LTV forecasts: Testing, validation and error analysis
LTV forecasting is a uniquely challenging problem for which there are several competing approaches, and for which it is not straightforward to apply existing machine learning algorithms. In this post I’ll discuss testing and validating LTV models and the challenges that arise in doing so.
The primary method of validating LTV models is through back-testing — the procedure of running models with data up to a certain date in the past (i.e. a year). After running models with this back-shifted date, the predicted LTVs can be compared with the actuals to get the delta on a user and on an aggregate level.
There are a few things to keep in mind when relying on back-tests for validation:
- A large number of back-tests is required before one can get a good idea of performance. Simply running a single test will not produce meaningful output and may lead to incorrect conclusions being made. Instead, back-tests should be conducted periodically over several months to get an idea of error variance and cycles over time.
- Past performance is not always indicative of future performance. If for example during back-testing, a model shows a +20% error on iOS cohorts, one must not assume this bias is present in today’s forecasts. In fact, for a well-developed model absent of bias, one would expect zero correlation between past and present errors as the errors would ideally be randomly distributed around 0 with no dependence on any cohort or time dimension.
Data leakage: Care must be taken to avoid “data leaking”, i.e. feeding future data into models during the back-test that would not be available to it at that particular date. Similarly, if any iteration or parameter tuning is used to improve the model’s performance on a back test, it is no longer a fair representation of that model’s true performance.

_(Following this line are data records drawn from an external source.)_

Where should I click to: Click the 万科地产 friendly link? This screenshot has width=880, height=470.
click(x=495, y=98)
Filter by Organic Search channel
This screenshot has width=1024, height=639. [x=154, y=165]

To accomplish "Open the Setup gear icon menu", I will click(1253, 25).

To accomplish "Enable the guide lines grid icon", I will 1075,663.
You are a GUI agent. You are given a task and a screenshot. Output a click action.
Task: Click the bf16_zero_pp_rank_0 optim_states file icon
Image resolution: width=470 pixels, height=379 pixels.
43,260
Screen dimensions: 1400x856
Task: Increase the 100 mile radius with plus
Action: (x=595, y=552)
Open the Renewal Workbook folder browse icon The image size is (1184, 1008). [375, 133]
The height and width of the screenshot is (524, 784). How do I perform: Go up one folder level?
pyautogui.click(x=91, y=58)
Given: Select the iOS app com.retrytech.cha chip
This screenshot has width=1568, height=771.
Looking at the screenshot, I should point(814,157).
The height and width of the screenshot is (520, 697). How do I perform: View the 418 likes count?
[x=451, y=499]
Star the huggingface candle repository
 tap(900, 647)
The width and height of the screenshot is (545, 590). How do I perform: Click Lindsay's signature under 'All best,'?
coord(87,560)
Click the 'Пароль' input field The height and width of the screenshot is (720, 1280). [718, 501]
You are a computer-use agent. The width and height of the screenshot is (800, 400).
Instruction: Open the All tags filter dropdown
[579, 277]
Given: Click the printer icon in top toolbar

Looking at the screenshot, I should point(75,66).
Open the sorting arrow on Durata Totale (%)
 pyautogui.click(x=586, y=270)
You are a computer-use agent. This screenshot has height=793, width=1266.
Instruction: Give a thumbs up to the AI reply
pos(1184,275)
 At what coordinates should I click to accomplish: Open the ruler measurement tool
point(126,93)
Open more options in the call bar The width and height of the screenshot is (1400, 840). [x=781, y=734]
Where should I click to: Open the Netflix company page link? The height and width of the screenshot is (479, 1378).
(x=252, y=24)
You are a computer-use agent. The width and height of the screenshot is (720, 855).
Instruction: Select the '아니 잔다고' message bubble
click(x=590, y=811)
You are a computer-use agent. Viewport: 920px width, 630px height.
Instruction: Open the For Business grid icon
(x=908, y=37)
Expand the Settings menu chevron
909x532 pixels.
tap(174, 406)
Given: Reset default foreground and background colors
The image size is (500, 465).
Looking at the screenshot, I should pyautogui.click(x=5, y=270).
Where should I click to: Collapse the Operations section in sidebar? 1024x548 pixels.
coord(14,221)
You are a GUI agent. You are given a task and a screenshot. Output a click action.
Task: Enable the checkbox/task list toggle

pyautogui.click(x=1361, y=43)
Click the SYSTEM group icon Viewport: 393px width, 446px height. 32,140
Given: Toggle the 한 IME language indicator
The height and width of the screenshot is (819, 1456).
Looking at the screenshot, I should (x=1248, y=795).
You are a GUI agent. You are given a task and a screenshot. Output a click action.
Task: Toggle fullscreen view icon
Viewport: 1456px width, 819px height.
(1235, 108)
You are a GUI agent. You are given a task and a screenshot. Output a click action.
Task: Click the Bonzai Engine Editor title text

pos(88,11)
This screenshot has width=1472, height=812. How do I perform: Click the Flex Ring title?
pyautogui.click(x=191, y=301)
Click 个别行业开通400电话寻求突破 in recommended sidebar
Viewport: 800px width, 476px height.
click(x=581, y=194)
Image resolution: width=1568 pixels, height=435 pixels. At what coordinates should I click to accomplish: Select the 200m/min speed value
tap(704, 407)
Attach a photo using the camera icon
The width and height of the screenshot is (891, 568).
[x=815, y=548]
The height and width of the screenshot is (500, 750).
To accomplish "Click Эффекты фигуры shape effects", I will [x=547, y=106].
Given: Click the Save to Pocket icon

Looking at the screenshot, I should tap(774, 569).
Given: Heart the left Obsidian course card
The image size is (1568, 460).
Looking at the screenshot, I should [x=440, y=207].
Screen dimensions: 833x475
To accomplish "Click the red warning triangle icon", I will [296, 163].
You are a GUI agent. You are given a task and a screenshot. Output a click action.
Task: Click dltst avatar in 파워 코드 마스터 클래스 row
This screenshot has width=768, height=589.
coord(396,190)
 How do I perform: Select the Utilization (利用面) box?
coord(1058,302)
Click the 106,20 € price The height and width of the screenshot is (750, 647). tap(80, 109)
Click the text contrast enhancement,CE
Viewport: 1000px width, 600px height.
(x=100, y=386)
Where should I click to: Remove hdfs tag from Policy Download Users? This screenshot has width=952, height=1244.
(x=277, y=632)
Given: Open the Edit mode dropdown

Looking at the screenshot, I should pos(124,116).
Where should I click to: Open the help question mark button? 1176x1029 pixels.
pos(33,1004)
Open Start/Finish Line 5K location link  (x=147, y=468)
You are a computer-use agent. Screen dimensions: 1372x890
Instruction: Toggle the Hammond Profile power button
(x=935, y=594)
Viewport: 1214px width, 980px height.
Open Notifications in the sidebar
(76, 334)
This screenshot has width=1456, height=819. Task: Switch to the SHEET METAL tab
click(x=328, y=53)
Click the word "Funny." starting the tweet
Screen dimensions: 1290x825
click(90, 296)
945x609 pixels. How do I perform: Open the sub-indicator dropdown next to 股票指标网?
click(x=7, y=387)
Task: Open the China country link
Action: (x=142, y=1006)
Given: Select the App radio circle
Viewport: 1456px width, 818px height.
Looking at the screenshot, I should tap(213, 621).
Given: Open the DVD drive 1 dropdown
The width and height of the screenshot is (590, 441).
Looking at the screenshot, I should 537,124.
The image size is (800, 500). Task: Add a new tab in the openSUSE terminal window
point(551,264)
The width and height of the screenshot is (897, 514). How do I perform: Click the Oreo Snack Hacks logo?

Autocorrelation of predicted LTV vs. actual LTV errors aggregated by cohort install date
To illustrate point #2, the figure above shows the autocorrelation plot of D365 LTV forecast errors aggregated by cohort install date, for lags of up to 365 days. There does exist some autocorrelation between a cohort’s error and the error of previous cohorts. In an ideal scenario, errors would be truly random noise and no autocorrelation at all would be present. In practice, customer behavior tends to exhibit unpredictable cycles, and so there will exist some temporary biases that will persist until the effect of the recent change is reflected in training data. Hence, in a real-world scenario some autocorrelation will exist. However, as is evident in the chart above, the autocorrelation disappears far before 1 year. In other words, there is no correlation between the error on a cohort and on a cohort 6 or 12 months older. This can limit the ability of back-testing to detect model bias.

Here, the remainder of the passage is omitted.